Expecting 6008 and 6007 error codes for when invoking authenticateUser with a security code (Standard OTP) and a disabled, bound credential. Instead, receiving 600d and 6009.

Scenario# 1: AuthenticateUser (user bound to one DISABLED credential) on a DISABLED credential will return “600D Operation not allowed in current state of credential.” as there is no temporary password set, the service will look at DISABLED as an invalid state. You will also see a detailed Message element in the response: “operation not allowed on a DISABLED token”.
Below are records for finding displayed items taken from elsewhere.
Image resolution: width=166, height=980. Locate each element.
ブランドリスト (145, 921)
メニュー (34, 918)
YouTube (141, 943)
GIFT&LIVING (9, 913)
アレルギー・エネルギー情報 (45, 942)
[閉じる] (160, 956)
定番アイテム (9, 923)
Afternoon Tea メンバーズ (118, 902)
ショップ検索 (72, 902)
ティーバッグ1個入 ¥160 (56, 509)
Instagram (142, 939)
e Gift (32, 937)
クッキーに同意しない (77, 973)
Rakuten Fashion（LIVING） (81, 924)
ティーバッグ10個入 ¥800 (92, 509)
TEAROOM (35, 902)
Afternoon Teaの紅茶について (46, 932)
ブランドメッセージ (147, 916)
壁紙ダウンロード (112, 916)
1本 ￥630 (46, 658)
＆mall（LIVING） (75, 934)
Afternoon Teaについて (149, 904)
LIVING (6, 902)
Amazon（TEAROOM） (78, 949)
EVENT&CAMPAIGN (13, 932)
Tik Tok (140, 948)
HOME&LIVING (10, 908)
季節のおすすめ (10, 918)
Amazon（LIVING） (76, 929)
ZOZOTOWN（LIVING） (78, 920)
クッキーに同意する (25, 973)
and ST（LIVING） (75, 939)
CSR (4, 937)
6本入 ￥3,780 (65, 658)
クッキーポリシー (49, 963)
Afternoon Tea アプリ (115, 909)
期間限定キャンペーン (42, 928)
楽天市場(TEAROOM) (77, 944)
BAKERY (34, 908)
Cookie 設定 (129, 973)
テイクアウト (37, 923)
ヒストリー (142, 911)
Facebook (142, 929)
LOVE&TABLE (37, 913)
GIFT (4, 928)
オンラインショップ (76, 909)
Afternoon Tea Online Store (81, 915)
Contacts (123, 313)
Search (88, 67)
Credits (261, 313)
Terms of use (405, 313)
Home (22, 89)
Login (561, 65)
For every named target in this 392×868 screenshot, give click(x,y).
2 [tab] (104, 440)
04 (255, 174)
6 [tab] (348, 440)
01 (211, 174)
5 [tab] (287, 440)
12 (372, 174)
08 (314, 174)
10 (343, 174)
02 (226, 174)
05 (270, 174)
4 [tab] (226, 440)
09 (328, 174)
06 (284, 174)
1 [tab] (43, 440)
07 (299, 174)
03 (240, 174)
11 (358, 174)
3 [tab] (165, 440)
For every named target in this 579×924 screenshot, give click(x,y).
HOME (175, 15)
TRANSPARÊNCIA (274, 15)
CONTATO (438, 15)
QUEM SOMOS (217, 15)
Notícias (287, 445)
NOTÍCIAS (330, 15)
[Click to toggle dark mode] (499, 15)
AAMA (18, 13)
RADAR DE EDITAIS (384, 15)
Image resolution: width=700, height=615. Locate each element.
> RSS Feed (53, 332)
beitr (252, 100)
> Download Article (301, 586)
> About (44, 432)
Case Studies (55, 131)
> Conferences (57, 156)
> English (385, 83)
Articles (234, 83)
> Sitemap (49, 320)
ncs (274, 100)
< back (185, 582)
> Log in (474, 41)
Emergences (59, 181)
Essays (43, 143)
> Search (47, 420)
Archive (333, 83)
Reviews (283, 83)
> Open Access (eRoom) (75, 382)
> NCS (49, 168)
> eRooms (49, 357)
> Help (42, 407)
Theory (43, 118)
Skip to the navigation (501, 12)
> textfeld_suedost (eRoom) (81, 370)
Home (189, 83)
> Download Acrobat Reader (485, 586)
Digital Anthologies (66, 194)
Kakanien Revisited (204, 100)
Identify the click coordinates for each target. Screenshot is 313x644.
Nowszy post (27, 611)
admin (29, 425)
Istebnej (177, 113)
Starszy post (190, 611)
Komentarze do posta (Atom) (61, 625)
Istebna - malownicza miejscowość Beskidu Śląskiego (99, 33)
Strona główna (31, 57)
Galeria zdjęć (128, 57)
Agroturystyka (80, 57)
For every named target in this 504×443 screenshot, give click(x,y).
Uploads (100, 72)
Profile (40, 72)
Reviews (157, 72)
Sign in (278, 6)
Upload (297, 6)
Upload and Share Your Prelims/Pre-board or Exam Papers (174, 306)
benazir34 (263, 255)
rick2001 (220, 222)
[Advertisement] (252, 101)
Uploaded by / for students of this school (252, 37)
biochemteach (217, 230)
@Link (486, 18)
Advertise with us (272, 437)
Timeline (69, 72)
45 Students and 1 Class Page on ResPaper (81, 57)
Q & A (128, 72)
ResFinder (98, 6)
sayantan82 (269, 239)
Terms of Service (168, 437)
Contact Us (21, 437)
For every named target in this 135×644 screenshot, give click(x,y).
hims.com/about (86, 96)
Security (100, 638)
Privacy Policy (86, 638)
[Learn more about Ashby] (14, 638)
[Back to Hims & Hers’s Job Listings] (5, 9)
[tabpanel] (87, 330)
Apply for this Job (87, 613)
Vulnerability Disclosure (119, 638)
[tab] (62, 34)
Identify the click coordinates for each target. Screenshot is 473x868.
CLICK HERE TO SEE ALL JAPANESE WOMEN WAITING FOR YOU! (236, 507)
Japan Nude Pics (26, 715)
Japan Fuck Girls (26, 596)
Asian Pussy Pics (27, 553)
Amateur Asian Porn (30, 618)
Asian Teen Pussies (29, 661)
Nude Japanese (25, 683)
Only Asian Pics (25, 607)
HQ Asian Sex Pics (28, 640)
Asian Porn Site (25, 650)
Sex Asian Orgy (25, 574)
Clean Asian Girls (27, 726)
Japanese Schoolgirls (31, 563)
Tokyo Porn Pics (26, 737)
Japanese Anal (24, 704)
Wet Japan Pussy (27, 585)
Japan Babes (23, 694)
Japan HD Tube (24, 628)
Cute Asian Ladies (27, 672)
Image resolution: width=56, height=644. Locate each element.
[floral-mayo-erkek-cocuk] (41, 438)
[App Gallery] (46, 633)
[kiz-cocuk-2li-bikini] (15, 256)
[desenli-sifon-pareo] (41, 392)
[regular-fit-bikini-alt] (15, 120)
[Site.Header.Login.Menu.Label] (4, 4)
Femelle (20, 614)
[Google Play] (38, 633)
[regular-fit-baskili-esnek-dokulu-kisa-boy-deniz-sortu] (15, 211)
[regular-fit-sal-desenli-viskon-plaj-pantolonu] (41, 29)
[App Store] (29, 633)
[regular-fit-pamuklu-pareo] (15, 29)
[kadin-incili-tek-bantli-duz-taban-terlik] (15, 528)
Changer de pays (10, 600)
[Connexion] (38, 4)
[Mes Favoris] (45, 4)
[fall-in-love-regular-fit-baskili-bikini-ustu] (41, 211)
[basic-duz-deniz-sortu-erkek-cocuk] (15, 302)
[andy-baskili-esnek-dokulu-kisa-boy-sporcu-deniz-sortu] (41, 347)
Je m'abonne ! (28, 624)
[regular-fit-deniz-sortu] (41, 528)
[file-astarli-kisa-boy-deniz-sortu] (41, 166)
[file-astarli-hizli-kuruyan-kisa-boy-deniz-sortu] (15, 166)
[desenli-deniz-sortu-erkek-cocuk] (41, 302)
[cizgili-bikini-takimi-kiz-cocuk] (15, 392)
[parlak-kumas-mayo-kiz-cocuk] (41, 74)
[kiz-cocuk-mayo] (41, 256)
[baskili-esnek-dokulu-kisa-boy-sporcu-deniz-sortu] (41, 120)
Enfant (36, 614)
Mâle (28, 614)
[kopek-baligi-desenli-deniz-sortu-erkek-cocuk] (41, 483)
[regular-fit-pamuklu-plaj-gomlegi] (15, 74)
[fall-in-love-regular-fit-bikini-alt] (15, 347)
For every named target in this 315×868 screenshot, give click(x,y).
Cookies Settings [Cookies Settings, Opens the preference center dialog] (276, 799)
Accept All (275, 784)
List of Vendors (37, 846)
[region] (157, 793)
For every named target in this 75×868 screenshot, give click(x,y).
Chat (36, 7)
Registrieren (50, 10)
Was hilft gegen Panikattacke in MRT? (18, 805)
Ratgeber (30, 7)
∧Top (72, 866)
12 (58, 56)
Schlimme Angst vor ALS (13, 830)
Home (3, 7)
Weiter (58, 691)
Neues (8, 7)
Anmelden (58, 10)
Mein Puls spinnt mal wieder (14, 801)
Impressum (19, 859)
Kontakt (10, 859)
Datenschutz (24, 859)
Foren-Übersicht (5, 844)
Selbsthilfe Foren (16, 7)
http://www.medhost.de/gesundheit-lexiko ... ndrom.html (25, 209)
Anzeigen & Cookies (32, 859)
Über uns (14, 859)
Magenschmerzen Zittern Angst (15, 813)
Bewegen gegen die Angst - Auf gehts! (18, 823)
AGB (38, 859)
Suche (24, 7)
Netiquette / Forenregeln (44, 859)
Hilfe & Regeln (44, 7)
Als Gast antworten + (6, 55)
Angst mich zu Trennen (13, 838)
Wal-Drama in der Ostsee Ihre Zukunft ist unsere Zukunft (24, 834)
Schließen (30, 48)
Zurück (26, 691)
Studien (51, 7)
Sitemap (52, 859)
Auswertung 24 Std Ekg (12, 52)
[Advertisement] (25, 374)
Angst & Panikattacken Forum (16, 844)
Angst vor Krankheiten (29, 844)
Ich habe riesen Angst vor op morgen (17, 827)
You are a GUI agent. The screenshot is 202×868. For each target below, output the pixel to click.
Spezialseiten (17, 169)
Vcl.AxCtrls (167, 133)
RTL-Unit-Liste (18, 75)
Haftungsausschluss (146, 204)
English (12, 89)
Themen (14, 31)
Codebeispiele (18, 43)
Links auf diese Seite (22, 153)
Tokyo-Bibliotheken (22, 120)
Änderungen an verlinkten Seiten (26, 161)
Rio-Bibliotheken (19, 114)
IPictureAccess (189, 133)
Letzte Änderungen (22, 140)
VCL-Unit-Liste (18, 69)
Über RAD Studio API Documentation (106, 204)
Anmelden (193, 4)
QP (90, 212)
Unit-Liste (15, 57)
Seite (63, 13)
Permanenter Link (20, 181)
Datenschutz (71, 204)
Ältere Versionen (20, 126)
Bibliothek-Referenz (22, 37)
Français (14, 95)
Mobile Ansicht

Scenario# 2: AuthenticateUser (user bound to two credentials, one ENABLED and one DISABLED) with Security Code of a DISABLED credential will return “6009 Authentication Failed” as there is mixed states here and the logic is that if there is no temporary password associated with the disabled credential then it is an invalid state and Security Code will get matched only with the ENABLED credential.

Scenario# 3: AuthenticateUser (user initially bound to one ENABLED credential then Credential is removed from the user) with Security Code of a disassociated credential will return “6008: User does not have an enabled credential for the given credential type.” We do not want to reveal any information regarding the bindings to the user by providing this error code.

Scenario#4: AuthenticateUser (bound to only one ENABLED credential) with Security Code of an unbound credential will return “6009 Authentication Failed” as Security Code will get matched with the (bound) ENABLED credential only.